As globalisation is taking its peak, the virtual world is experiencing increased footfalls from all corners of our society. Needless to say that to cater to the needs of the masses, entrepreneurs must rely on the gift of technology/digital tools. And yet, a large segment of small business owners are finding it difficult to embrace this transformation for a number of reasons.
Several studies suggest that small and medium businesses (SME) around the world contribute to more than half of the domestic GDP to their respective countries. Although the SME have to bear the weight of the neo-economy, oftentimes the business owners find it challenging to integrate digital tools into their businesses, mainly due to the lack of digital literacy, availability of cheap internet, and most importantly, the difficulty of using digital tools, among many other factors. Providing the small and medium business owners and entrepreneurs with easy to use and useful digital tools is the need of the hour. That mission starts with enabling those business owners to efficiently manage their workflows, transactions, and services.
The goal of this project is to create a handy, accessible, useful and usable solution to bookkeeping for small business owners so that they can record their transactions easily and manage their workflow better.
Before we dive into the project, let’s crunch the numbers first.
A research by Thomas et al. (2004) [1] suggests that 99.8% of all firms in the European Union are SMEs. In South Africa, the contribution of SME to the GDP is between 52% and 57% (Adeniran & Johnston 2016; Cant, Wiid & Hung 2016; Gono, Harindranath & Berna Ozcan 2016; Mavimbela & Dube, 2016) [2] [3] [4]
In the United States, 57% of small businesses believed that their lack of familiarity with digital tools is a challenge, as found by a research conducted by Morning Consult and Facebook, as reported by U.S. Chamber of Commerce in this article [5].
One more study by SARIWULAN, T. et al. (2020) [6] finds that digital literacy has a significant positive impact on the skills of entrepreneurs.
These data points clearly show that the SME around the world are a hugely important part of our economy and are in dire need of easy to use digital solutions for their daily workflow.
To understand the consumers and their particular needs at a basic stage, a survey was prepared which gives us some insight into the demographic and their behavioural data.
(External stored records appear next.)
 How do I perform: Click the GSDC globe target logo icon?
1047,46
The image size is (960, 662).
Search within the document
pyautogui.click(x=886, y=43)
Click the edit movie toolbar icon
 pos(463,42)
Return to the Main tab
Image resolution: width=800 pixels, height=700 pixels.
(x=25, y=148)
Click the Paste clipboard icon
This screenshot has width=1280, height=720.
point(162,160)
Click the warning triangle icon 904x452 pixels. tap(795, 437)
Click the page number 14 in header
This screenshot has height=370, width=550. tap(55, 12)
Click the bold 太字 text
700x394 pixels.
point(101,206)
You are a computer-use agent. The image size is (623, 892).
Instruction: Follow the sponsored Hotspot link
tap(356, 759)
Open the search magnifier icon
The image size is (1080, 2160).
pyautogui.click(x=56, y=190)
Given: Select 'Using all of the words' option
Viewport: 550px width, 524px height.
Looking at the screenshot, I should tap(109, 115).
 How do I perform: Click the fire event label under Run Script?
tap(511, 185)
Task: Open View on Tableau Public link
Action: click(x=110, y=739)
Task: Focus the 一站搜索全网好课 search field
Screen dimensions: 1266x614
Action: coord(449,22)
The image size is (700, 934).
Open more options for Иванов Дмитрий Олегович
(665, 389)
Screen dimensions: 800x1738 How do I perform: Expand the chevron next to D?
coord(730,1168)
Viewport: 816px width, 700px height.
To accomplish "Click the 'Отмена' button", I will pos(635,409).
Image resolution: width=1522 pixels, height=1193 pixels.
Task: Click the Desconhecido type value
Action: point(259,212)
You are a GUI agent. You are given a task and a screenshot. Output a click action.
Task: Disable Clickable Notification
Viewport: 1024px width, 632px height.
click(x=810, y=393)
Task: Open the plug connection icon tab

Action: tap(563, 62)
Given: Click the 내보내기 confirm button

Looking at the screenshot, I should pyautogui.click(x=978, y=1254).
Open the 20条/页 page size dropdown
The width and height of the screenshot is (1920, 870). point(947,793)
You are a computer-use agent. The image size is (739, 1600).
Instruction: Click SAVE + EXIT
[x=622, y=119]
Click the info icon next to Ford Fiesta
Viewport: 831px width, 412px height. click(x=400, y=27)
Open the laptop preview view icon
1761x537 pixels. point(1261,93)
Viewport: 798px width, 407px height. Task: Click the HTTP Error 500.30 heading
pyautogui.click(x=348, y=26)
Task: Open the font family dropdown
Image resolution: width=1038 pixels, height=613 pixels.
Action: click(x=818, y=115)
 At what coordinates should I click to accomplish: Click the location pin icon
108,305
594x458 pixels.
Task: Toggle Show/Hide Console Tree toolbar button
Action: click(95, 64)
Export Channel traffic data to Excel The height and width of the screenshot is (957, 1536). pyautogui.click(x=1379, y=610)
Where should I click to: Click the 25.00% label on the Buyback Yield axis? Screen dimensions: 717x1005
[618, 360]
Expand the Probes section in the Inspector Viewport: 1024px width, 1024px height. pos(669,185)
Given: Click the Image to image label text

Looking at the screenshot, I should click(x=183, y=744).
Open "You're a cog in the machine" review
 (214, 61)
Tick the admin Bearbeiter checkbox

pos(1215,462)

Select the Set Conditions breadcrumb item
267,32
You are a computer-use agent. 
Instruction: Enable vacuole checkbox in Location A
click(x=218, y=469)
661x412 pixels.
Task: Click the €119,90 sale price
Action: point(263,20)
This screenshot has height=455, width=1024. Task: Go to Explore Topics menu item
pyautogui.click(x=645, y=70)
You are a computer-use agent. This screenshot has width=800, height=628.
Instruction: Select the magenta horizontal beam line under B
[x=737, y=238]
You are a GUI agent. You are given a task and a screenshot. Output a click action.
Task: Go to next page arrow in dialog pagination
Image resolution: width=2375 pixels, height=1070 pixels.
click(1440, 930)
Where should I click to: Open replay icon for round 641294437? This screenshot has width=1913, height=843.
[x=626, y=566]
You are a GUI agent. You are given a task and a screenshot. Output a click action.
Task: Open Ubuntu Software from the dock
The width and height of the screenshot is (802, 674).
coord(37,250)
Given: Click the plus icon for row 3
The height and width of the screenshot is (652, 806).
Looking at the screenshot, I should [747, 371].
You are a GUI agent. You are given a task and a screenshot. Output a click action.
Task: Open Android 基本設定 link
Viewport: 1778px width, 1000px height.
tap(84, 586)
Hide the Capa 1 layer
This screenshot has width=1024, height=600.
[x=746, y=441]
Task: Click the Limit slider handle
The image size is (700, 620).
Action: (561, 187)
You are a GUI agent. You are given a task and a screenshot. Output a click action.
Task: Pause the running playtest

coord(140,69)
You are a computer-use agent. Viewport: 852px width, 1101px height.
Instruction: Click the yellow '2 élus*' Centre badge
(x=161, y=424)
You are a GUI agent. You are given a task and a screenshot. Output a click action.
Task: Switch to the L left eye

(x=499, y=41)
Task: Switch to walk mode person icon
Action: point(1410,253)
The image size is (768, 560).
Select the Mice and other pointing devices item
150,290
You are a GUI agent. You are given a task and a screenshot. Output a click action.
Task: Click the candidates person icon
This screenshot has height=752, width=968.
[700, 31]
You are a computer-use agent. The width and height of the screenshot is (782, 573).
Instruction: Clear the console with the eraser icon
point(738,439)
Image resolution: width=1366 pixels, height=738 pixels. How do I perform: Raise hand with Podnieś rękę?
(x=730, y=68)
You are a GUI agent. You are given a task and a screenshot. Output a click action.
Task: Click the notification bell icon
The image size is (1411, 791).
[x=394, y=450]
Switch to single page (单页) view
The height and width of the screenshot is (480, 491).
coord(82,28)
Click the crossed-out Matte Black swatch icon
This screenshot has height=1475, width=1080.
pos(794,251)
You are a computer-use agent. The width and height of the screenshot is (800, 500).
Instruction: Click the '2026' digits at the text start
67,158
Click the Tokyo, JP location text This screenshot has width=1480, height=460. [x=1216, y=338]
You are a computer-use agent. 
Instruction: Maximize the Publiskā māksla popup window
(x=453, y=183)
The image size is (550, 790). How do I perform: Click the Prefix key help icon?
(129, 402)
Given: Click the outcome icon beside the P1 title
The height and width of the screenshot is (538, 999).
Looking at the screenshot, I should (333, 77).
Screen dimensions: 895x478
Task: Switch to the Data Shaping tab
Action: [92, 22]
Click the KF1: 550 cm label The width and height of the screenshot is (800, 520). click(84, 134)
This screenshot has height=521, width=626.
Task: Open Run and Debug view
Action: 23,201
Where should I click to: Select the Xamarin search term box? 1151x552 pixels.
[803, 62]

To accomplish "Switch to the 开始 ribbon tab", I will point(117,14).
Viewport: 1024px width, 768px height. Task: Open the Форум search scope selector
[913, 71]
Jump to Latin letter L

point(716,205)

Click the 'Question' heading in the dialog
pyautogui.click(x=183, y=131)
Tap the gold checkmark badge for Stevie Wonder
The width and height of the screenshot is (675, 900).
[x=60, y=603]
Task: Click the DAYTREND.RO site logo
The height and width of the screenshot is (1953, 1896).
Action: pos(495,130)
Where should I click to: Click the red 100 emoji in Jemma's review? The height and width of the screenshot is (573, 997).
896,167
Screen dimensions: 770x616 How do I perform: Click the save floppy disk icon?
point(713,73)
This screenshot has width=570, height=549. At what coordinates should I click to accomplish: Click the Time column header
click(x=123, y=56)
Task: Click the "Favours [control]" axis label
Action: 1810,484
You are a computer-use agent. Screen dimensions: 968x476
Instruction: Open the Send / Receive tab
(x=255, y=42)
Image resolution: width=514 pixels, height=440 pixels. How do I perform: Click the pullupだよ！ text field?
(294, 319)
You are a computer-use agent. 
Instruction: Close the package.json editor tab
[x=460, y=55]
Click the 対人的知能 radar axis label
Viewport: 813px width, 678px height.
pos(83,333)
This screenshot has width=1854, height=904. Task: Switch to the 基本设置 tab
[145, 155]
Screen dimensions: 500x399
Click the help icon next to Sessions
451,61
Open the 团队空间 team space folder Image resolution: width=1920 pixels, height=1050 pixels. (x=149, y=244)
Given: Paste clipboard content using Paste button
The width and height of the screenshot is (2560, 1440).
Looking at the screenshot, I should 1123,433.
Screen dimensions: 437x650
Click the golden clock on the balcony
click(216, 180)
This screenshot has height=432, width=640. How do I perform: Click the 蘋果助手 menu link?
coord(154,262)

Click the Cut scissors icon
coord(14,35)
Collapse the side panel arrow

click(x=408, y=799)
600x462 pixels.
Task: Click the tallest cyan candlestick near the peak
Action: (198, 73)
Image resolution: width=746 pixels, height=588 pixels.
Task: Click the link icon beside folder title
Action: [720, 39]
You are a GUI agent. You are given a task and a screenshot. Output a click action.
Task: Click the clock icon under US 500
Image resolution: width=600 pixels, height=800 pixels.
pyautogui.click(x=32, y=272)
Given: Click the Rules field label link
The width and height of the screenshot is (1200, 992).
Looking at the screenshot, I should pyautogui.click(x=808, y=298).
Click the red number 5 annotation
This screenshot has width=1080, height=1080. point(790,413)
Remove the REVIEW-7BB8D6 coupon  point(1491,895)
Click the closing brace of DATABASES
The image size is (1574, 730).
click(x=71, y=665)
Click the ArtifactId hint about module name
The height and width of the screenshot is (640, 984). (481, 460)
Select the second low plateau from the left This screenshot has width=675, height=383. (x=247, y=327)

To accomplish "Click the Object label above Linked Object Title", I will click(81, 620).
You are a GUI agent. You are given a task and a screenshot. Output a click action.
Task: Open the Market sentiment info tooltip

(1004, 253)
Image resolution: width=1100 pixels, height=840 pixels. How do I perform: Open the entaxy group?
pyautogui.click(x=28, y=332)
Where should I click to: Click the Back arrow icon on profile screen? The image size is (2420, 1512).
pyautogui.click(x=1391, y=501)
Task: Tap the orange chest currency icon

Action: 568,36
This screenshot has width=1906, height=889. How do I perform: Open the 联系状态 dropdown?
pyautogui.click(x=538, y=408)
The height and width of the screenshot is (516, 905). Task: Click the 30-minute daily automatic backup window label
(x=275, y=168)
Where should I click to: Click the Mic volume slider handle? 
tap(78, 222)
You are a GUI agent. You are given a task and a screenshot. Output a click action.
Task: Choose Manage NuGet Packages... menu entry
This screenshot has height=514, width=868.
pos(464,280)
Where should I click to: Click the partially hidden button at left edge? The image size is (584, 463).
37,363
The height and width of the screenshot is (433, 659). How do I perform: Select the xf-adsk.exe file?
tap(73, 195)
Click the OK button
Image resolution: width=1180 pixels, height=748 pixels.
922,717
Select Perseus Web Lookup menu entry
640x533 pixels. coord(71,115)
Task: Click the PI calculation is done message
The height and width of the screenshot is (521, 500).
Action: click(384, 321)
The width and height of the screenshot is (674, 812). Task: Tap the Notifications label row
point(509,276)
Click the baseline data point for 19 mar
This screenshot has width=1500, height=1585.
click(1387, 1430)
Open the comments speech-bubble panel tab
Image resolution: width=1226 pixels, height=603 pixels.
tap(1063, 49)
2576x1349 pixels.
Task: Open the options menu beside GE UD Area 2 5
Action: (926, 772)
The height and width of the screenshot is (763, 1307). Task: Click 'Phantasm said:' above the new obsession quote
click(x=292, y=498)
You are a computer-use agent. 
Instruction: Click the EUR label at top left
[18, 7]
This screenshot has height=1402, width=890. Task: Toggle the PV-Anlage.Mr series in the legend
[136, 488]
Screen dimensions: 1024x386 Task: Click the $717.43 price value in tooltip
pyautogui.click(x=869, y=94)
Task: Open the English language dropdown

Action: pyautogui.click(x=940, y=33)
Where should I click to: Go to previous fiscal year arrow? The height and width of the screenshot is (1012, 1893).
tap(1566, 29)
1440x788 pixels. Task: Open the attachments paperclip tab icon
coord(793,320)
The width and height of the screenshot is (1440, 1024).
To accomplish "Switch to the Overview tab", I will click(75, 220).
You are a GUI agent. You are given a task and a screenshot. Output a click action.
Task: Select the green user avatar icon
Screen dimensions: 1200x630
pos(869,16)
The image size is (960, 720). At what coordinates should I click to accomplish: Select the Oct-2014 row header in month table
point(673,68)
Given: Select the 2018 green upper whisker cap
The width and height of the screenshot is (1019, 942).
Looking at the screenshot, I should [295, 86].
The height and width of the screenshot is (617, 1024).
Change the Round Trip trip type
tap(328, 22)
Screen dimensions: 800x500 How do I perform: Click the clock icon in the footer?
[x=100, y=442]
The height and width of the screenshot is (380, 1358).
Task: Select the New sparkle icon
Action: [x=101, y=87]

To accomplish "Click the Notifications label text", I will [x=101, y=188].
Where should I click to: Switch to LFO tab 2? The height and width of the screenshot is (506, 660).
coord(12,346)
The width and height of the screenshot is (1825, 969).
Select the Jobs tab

The survey consisted of both quantitative and qualitative questions, and was distributed among a target audience of small and medium business owners.
How old are you?
Quantitative
How would you define yourself? Small business owners, Freelancers, medium business owners with one or more shop-fronts
Quantitative
What is your gender? (optional)
Quantitative
The purpose of these questions were to find out from which social segment our prime users are coming from.
The following questions were asked so that we can find out the frustrations our users feel while using their preferred method of accounting, and also to find out why they keep using it.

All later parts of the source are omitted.